Spallone V, Menzinger G
Department of Internal Medicine, Tor Vergata University, Rome, Italy.
Clin Neurosci. 1997;4(6):346-58.
The development of sensitive techniques evaluating functions under autonomic control has allowed the early detection of widespread abnormalities in diabetes mellitus. However, despite a high frequency of functional abnormalities, an overt clinical syndrome develops slowly and is quite rare. Characteristic clinical features, more recent methods for evaluating autonomic function, diagnostic procedures, and main instrumental findings in a diabetic population are reported.

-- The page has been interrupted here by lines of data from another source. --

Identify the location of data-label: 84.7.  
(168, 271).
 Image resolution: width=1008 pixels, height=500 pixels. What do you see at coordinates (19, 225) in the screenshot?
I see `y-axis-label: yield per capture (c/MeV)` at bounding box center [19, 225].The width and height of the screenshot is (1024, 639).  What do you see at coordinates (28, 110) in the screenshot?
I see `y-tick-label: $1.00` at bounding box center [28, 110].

Emphasis is given to more promising techniques evaluating autonomic control of the cardiovascular system, such as myocardial scintigraphy and assessment of 24-h blood pressure and heart rate variability. The clinical meaning of the number of functional abnormalities observed in diabetic patients is considered. While the role of autonomic neuropathy in the pathogenesis of gastrointestinal motor disorders, hypoglycaemia unawareness or diabetic impotence needs to be revised, the importance of autonomic-related sweating and blood flow abnormalities in the pathogenesis of diabetic foot lesions is now better documented. Moreover, growing evidence of the importance of autonomic control of cardiovascular system, together with cardiovascular dysfunction linked to diabetic autonomic neuropathy, supports the hypothesis of a possible role of autonomic neuropathy in the increased cardiovascular morbidity and mortality observed in diabetic patients.

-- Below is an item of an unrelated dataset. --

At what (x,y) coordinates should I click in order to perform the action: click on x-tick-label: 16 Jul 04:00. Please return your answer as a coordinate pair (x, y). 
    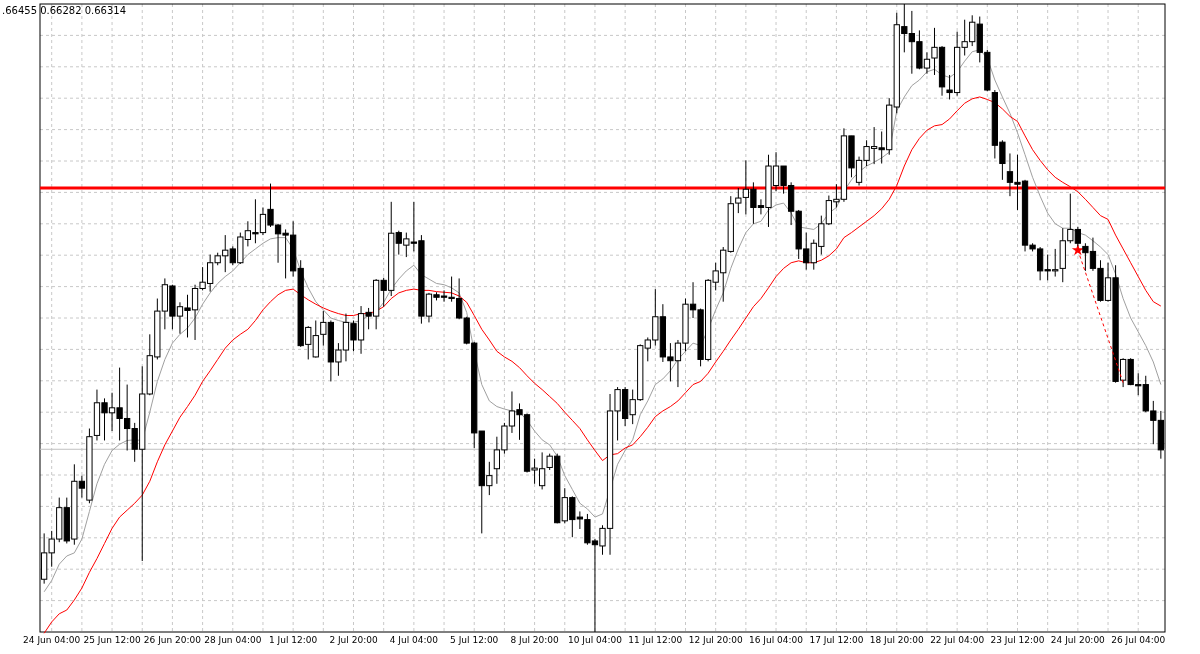
    Looking at the image, I should click on (776, 640).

评估自主神经控制下功能的敏感技术的发展,使得糖尿病患者广泛存在的异常得以早期检测出来。然而,尽管功能异常的发生率很高,但明显的临床综合征发展缓慢且相当罕见。本文报告了糖尿病患者的特征性临床特征、评估自主神经功能的最新方法、诊断程序以及主要的仪器检查结果。重点介绍了评估心血管系统自主神经控制的更有前景的技术,如心肌闪烁显像以及24小时血压和心率变异性评估。文中考虑了糖尿病患者中观察到的功能异常数量的临床意义。虽然自主神经病变在胃肠道运动障碍、低血糖无意识或糖尿病性阳痿发病机制中的作用需要重新审视,但自主神经相关的出汗和血流异常在糖尿病足病变发病机制中的重要性现在有了更充分的文献记载。此外,越来越多的证据表明心血管系统自主神经控制的重要性,以及与糖尿病自主神经病变相关的心血管功能障碍,支持了自主神经病变在糖尿病患者心血管发病率和死亡率增加中可能起作用的假说。